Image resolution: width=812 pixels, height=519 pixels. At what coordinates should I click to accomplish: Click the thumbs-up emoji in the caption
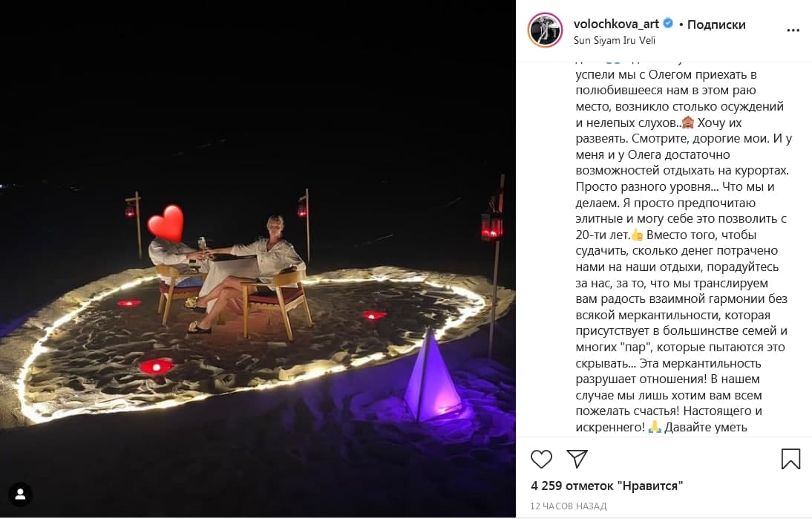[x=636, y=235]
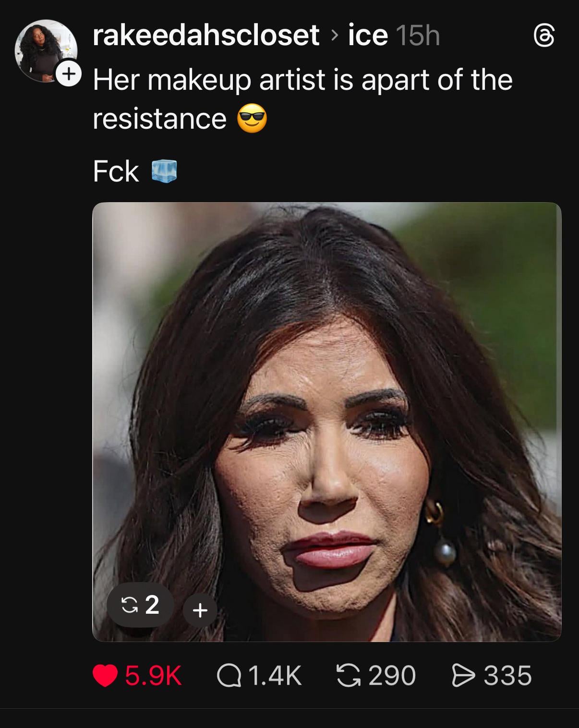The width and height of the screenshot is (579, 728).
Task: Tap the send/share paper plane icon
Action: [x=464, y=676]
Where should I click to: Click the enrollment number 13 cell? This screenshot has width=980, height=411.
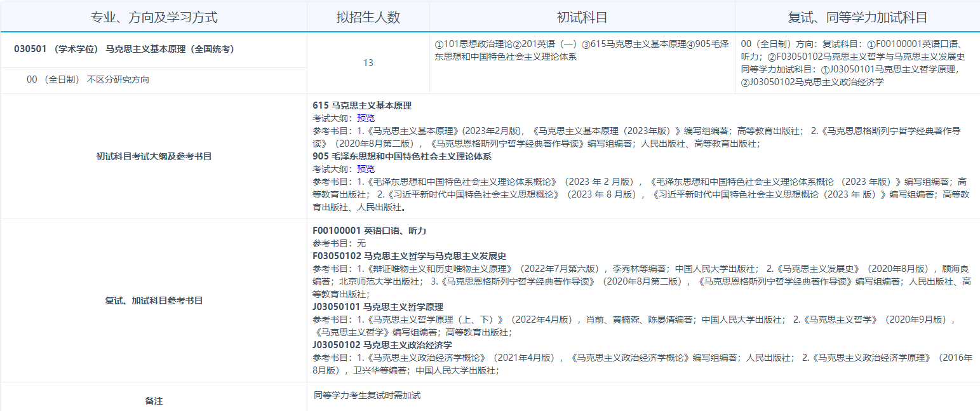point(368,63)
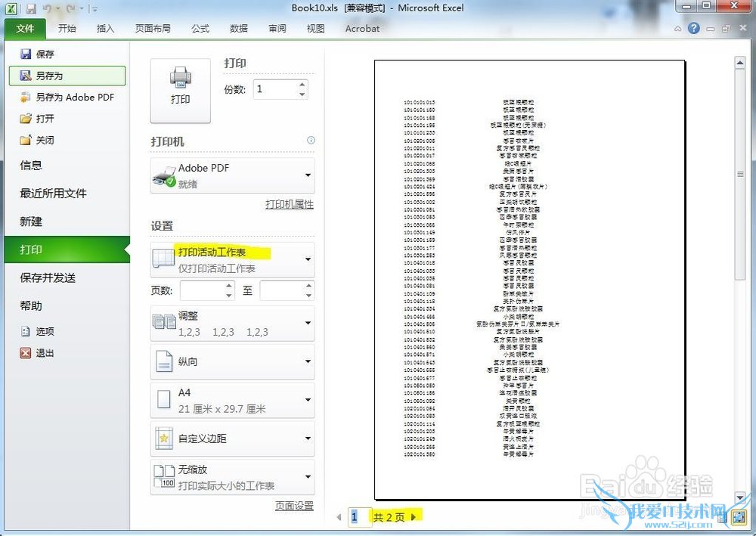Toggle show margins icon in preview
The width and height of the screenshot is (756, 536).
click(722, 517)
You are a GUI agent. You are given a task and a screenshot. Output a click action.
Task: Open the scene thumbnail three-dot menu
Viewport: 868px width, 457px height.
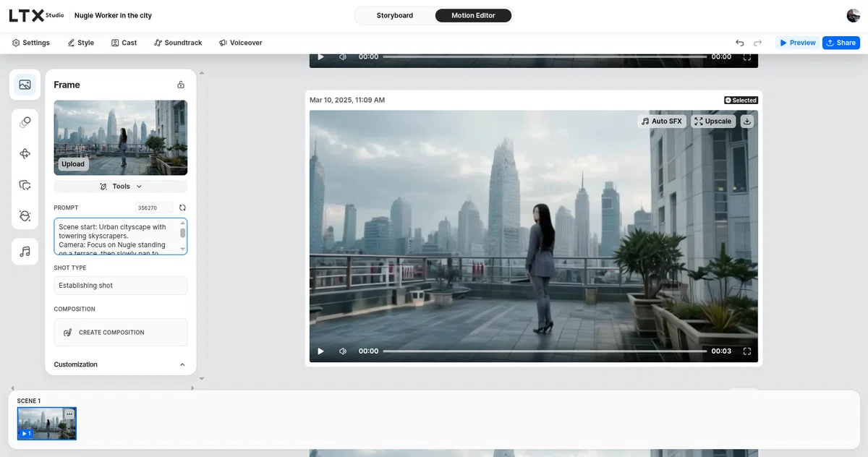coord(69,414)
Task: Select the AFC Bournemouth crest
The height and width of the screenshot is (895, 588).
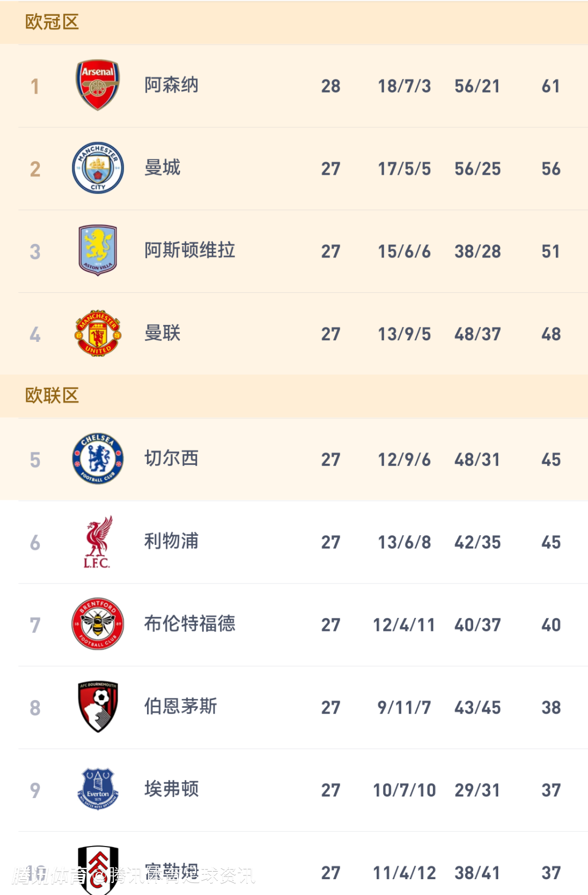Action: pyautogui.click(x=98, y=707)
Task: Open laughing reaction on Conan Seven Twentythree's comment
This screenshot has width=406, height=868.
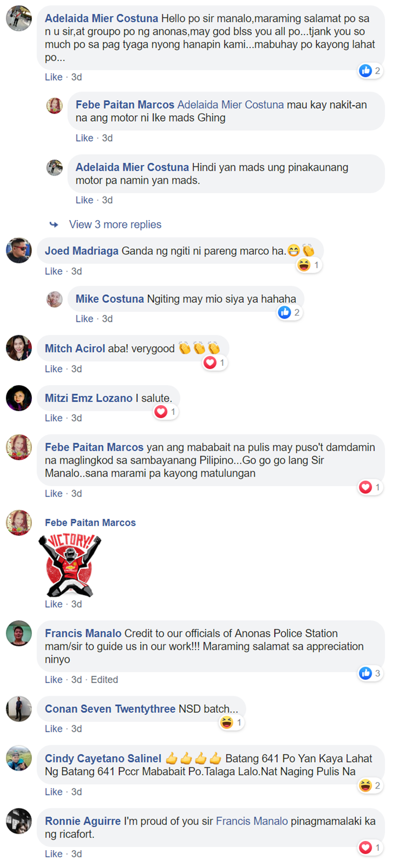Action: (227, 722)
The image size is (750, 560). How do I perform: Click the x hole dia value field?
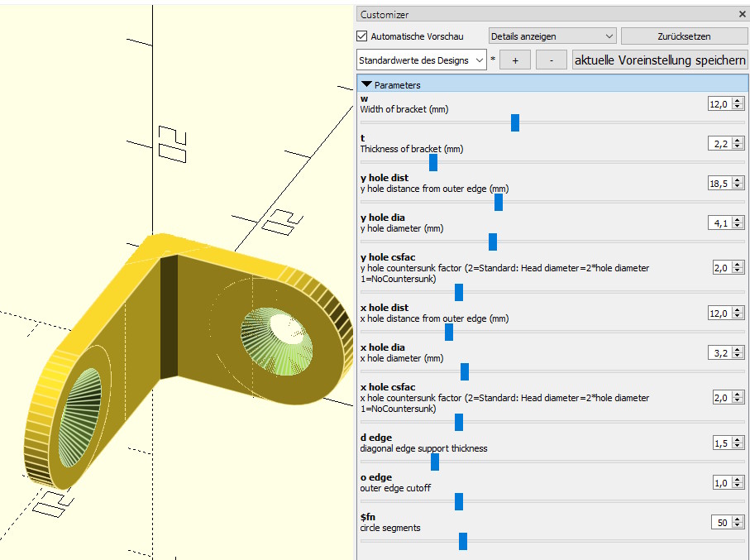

...

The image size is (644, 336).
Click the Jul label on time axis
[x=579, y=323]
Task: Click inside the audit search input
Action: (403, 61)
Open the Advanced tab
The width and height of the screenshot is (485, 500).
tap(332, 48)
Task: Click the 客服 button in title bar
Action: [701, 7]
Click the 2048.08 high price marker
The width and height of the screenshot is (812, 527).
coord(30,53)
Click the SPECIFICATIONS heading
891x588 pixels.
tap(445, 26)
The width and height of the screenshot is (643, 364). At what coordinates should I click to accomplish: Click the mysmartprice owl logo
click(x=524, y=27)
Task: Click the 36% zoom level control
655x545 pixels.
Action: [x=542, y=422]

PROMPT - Please return the data above exactly as it stands from the line with "Where should I" to the line with "The image size is (750, 560).", keeping both of those lines but none of the pictures.

SOLUTION FOR THIS TASK -
Where should I click to: Click the enrollment number 13 cell? This screenshot has width=980, height=411.
point(368,63)
Toggle show margins icon in preview
The width and height of the screenshot is (756, 536).
click(722, 517)
You are a GUI agent. You are given a task and a screenshot. Output a click action.
Task: Open the scene thumbnail three-dot menu
Viewport: 868px width, 457px height.
coord(69,414)
Task: Select the AFC Bournemouth crest
The height and width of the screenshot is (895, 588).
Action: pyautogui.click(x=98, y=707)
Task: Open laughing reaction on Conan Seven Twentythree's comment
This screenshot has width=406, height=868.
Action: (227, 722)
The image size is (750, 560). How do I perform: Click the x hole dia value field?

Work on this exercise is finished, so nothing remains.